(Tekst źródłowy):
━━━━━━━━━━━━━━━━━━━━━━━━━━━━━━

U mnie niestety ledwo od października 2012, wcześniejsze niestety poszło w świat wraz z jakimiś lepkimi rączkami.  :Wink: 

Ehh, prawie 5 lat ale dobre rzeczy szybko się nie starzeją. Szkoda nawet wymieniać sprzęt…

http://cpu.userbenchmark.com/Compare/Intel-Core-i5-3317U-vs-Intel-Core-i5-7200U/2744vsm153577

----------

## canis_lupus

Moje gentoo ma juz ponad 12 lat. Cały czas to samo. Kompy oczywiście różne.

----------

## n0rbi666

Ja też rzadko tutaj zaglądam - wszystko działa, znudziło mi się bycie Ricerem - więc nie ma co się psuć  :Wink: 

Ale gentoo cały czas stoi, ostatnio nawet emerge -e world z okazji gcc-6.3.0 było  :Very Happy: 

----------

## Pryka

 *n0rbi666 wrote:*   

> Ja też rzadko tutaj zaglądam - wszystko działa, znudziło mi się bycie Ricerem - więc nie ma co się psuć 
> 
> Ale gentoo cały czas stoi, ostatnio nawet emerge -e world z okazji gcc-6.3.0 było 

 

Nie wiedziałem, że jeszcze się komuś chce robić -e przy nowy GCC. Ja się ograniczam do przebudowania libtoola.  :Very Happy: 

----------

## n0rbi666

 *Pryka wrote:*   

>  *n0rbi666 wrote:*   Ja też rzadko tutaj zaglądam - wszystko działa, znudziło mi się bycie Ricerem - więc nie ma co się psuć 
> 
> Ale gentoo cały czas stoi, ostatnio nawet emerge -e world z okazji gcc-6.3.0 było  
> 
> Nie wiedziałem, że jeszcze się komuś chce robić -e przy nowy GCC. Ja się ograniczam do przebudowania libtoola. 

 

Widać trochę z Ricera we mnie zostało  :Twisted Evil: 

Aczkolwiek w czasach Athlona XP emerge -e to było coś... Teraz to ledwo kilkanaście godzin  :Very Happy: 

----------

## sadhu

Gentoo for life  :Wink: 

----------

## dziadu

Łezka w oku czytajac komentarze i patrząc na wasze daty dołączenia do forum. Podobnie, gentoo działa, używam na laptopie i w pracy na firmowym. A jak coś się zepsuje, to prędzej samo naprawię niż umieszczę posta. Ale fakt, coraz rzadziej tutaj się zagląda, sporo towarzystwa z dawnych lat też już chyba jakby nieobecna.

Jak kwestia zlotu przy piwie? Może pomysł odżyje?

----------

## n0rbi666

Jak widać - raz na 100 lat tu się zagląda  :Sad:  W takim tempie to na piwo za rok może się uda umówić w większym gronie  :Very Happy: 

----------

## Pryka

Faktycznie może być z tym problem.  :Razz: 

----------

## sebas86

Ano, może zająć to sporo czasu, tym bardziej jeśli chcesz się umówić na piwo nikomu o tym nie mówiąc.  :Very Happy: 

----------

## andros705

A ja cydra to bym się chętnie napił.

━━━━━━━━━━━━━━━━━━━━━━━━━━━━━━

(Polecenie a): Zwróć wiernie te wiersze danych, od wiersza zawierającego "pixels, height=243 pixels." aż do wiersza zawierającego "start-game-button: 开始游戏 is" włącznie.

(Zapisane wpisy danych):
━━━━━━━━━━━━━━━━━━━━━━━━━━━━━━

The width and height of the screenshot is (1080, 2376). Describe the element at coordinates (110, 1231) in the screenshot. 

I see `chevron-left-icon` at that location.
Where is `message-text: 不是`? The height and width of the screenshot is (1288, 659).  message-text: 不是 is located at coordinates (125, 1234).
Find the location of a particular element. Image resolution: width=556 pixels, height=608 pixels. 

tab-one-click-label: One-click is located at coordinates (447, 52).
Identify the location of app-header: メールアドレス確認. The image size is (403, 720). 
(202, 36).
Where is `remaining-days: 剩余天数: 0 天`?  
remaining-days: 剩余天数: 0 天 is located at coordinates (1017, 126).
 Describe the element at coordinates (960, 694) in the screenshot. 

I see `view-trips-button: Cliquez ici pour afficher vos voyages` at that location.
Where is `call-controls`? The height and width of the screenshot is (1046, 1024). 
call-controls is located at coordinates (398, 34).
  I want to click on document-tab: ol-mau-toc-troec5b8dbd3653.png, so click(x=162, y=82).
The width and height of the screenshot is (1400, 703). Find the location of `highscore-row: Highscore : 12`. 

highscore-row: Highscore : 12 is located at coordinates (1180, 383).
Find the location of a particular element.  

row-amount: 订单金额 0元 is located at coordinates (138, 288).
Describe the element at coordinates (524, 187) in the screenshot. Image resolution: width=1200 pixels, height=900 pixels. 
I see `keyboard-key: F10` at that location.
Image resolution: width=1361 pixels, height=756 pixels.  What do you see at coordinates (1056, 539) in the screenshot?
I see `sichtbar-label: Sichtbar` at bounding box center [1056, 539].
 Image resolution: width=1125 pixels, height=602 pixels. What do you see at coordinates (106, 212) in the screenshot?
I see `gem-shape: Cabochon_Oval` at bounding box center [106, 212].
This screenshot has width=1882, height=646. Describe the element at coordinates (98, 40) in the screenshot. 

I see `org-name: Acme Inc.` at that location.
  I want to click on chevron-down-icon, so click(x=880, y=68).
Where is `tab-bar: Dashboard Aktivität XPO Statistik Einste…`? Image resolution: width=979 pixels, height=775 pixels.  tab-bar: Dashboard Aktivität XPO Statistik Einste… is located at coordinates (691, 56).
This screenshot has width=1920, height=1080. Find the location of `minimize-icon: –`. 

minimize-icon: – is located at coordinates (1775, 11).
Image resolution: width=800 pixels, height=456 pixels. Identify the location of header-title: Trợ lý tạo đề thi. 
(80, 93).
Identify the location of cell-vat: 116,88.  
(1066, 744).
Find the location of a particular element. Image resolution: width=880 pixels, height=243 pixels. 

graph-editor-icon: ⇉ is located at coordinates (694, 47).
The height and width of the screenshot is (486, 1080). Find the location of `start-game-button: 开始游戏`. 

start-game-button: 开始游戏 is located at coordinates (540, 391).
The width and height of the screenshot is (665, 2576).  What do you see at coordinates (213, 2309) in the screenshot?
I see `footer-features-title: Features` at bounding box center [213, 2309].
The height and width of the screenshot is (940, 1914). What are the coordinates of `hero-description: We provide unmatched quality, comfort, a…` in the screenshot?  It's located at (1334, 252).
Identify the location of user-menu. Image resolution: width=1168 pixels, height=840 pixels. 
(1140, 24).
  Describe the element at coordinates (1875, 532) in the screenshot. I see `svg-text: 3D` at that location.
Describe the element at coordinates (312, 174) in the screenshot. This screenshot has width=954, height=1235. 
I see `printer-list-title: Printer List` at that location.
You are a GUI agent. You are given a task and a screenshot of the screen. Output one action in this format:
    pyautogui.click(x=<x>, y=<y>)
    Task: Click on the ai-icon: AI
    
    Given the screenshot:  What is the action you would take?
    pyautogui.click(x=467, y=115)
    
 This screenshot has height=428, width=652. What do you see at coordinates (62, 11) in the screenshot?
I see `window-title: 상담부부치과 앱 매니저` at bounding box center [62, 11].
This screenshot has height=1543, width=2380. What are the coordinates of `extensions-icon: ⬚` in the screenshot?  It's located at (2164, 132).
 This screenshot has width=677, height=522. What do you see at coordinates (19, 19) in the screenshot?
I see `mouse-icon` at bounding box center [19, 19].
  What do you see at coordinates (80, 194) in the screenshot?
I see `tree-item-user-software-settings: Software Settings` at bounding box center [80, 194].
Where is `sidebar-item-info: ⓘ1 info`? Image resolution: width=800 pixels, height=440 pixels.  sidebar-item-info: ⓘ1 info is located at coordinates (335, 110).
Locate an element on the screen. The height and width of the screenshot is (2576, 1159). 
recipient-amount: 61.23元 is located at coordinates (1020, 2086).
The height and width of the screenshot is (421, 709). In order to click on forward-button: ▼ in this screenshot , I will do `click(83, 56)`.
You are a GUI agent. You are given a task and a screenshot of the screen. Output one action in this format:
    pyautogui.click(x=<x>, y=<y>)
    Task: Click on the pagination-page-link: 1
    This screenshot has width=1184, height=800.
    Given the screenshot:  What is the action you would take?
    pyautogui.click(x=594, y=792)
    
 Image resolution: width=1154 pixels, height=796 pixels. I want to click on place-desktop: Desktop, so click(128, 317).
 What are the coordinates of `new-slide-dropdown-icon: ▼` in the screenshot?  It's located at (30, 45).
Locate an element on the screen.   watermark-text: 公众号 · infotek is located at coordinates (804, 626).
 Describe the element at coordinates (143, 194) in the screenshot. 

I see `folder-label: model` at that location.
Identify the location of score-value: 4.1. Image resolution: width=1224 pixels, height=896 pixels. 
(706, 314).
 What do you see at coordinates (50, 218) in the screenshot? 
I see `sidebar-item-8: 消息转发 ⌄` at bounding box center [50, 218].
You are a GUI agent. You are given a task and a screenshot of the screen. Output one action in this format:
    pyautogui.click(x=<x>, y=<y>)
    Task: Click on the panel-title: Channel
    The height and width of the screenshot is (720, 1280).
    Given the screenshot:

━━━━━━━━━━━━━━━━━━━━━━━━━━━━━━

(Polecenie b): Przepisz dokładnie fragment wątku o Gentoo od słów "U mnie niestety" aż do słów "Kompy oczywiście różne." włącznie.

(Odpowiedź a):
Find the location of a particular element. Image resolution: width=880 pixels, height=243 pixels. 

graph-editor-icon: ⇉ is located at coordinates (694, 47).
The height and width of the screenshot is (486, 1080). Find the location of `start-game-button: 开始游戏`. 

start-game-button: 开始游戏 is located at coordinates (540, 391).

(Odpowiedź b):
U mnie niestety ledwo od października 2012, wcześniejsze niestety poszło w świat wraz z jakimiś lepkimi rączkami.  :Wink: 

Ehh, prawie 5 lat ale dobre rzeczy szybko się nie starzeją. Szkoda nawet wymieniać sprzęt…

http://cpu.userbenchmark.com/Compare/Intel-Core-i5-3317U-vs-Intel-Core-i5-7200U/2744vsm153577

----------

## canis_lupus

Moje gentoo ma juz ponad 12 lat. Cały czas to samo. Kompy oczywiście różne.